Abstract
Purpose :
A precise examination method for evaluating glaucomatous optic neuropathy (GON) has an advantage to detect progression early and properly. The objective of the present study is to compare reproducibility in assessing GON between macular ganglion cell complex thickness (GCCT) with spectral-domain optical coherence tomography (SD-OCT) and visual field sensitivity (VFS) with standard automated primetry (SAP).
Methods :
In this prospective study, we included glaucoma patients with visual field defect above -18dB of mean deviation value. Eyes with cataract or any other ocular abnormality or history of intraocular surgery except successful glaucoma surgery were excluded. The included patients underwent SAP by Humphry field analyzer with central 30-2 program and GCCT measurement by SD-OCT (Nidek; RS-3000 Advance) with macular scan. The same examinations were repeated at the next visit for less than two months. We used mean GCCTs in superior semicircle (SSC) with the radius of 3mm and inferior semicircle (ISC) with the same radius as structural measures. The center of SSC or ISC was positioned at the fovea. Meanwhile, mean VFSs of superior hemi-field (SHF) and inferior hemi-field (IHF) were adopted as functional measures.
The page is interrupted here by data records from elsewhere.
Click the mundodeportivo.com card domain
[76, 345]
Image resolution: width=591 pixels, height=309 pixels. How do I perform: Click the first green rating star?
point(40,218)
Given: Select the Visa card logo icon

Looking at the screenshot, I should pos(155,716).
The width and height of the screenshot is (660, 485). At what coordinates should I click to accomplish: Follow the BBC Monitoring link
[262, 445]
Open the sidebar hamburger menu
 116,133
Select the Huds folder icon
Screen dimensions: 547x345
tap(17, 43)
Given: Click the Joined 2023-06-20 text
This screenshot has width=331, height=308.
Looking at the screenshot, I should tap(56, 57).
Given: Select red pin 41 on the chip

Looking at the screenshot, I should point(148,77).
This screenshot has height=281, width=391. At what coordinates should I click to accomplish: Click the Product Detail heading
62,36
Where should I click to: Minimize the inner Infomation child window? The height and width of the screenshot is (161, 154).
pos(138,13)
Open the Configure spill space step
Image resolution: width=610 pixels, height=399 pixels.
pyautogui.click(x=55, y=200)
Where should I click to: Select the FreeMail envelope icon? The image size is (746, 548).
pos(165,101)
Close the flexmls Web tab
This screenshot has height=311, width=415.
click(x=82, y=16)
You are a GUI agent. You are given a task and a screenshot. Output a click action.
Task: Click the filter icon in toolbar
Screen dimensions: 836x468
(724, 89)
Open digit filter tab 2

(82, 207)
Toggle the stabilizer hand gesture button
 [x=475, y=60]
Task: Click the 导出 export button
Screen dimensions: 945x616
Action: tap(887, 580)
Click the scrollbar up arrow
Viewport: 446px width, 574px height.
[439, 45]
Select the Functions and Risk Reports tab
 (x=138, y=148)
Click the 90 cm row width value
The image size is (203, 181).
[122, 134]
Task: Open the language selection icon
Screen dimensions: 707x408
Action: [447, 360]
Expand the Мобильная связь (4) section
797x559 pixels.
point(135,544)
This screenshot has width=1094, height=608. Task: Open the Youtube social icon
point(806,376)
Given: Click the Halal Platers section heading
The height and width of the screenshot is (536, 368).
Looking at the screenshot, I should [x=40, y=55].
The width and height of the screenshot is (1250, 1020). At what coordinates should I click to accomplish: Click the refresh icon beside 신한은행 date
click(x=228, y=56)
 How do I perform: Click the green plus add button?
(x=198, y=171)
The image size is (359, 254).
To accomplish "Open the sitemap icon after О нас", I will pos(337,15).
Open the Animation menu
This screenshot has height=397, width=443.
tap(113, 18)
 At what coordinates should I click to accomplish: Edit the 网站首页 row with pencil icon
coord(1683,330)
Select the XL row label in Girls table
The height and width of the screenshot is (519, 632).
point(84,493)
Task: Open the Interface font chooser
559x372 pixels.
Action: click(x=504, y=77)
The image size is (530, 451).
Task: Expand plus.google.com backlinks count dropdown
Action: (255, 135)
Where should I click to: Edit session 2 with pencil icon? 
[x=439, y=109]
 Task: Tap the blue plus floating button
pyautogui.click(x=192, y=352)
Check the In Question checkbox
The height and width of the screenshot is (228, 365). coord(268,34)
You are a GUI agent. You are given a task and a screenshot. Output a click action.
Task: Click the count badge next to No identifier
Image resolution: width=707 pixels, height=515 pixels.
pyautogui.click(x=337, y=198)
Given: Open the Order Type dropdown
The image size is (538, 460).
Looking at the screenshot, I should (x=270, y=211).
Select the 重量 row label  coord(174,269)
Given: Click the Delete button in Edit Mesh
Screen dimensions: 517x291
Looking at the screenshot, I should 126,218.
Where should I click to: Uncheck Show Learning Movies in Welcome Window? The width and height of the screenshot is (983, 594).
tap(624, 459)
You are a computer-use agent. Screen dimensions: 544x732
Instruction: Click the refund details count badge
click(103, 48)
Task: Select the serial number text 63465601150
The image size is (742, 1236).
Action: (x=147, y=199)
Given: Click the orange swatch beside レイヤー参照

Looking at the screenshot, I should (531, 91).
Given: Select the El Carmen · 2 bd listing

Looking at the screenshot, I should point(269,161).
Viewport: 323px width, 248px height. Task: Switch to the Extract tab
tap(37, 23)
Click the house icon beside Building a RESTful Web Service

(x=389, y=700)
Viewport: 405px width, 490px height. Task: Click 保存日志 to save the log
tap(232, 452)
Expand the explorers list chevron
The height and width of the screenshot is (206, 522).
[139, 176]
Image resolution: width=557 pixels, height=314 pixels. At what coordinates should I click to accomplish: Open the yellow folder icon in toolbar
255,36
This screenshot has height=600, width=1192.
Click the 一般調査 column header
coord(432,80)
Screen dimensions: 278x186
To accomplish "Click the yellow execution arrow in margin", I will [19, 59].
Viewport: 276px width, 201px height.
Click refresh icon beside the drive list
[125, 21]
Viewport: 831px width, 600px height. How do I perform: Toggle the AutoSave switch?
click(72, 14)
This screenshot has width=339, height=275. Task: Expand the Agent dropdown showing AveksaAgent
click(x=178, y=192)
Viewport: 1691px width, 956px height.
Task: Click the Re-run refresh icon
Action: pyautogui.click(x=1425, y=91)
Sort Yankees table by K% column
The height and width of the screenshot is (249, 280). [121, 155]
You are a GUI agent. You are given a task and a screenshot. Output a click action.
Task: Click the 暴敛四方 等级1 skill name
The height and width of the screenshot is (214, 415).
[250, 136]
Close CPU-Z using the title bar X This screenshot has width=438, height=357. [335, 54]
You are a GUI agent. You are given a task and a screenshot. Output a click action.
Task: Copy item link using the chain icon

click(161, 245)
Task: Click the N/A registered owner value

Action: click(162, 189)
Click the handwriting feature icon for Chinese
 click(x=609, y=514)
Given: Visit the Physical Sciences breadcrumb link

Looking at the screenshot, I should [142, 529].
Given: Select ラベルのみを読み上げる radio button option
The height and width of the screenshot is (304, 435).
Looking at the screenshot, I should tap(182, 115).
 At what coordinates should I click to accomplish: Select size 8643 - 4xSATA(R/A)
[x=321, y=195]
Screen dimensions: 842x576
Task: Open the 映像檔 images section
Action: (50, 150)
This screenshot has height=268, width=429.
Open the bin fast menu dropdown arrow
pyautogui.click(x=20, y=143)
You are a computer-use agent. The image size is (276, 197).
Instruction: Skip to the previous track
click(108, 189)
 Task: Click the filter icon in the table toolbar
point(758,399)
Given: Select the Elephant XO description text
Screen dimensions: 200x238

We adopted intra-class correlation coefficient (ICC) between the two inter-visit same measurements as an index of reproducibility.
Results :
The mean first / second GCCTs were 84.1±10.4µm / 83.9±10.5µm in SSC and 74.6±1.5µm / 74.6±1.51µm in ISC. Mean VFSes at first / second visit was 25.6±5.6dB / 25.4±5.6dB in IHF, 22.9±7.5dB / 22.9±7.1dB in SHF. ICC of GCCT in SSC was 0.987 [95%CI: 0.976-0.993] while ICC of VFS in IHF was 0.957 [95%CI: 0.922-0.976]. ICC of GCCT in ISC was 0.983 [95%CI: 0.970-0.991] while ICC of VFS in SHF was 0.959 [95%CI: 0.925–0.977].
Conclusions :
Structural measurements had higher reproducibility than functional measurements in this study population.
This is an abstract that was submitted for the 2016 ARVO Annual Meeting, held in Seattle, Wash., May 1-5, 2016.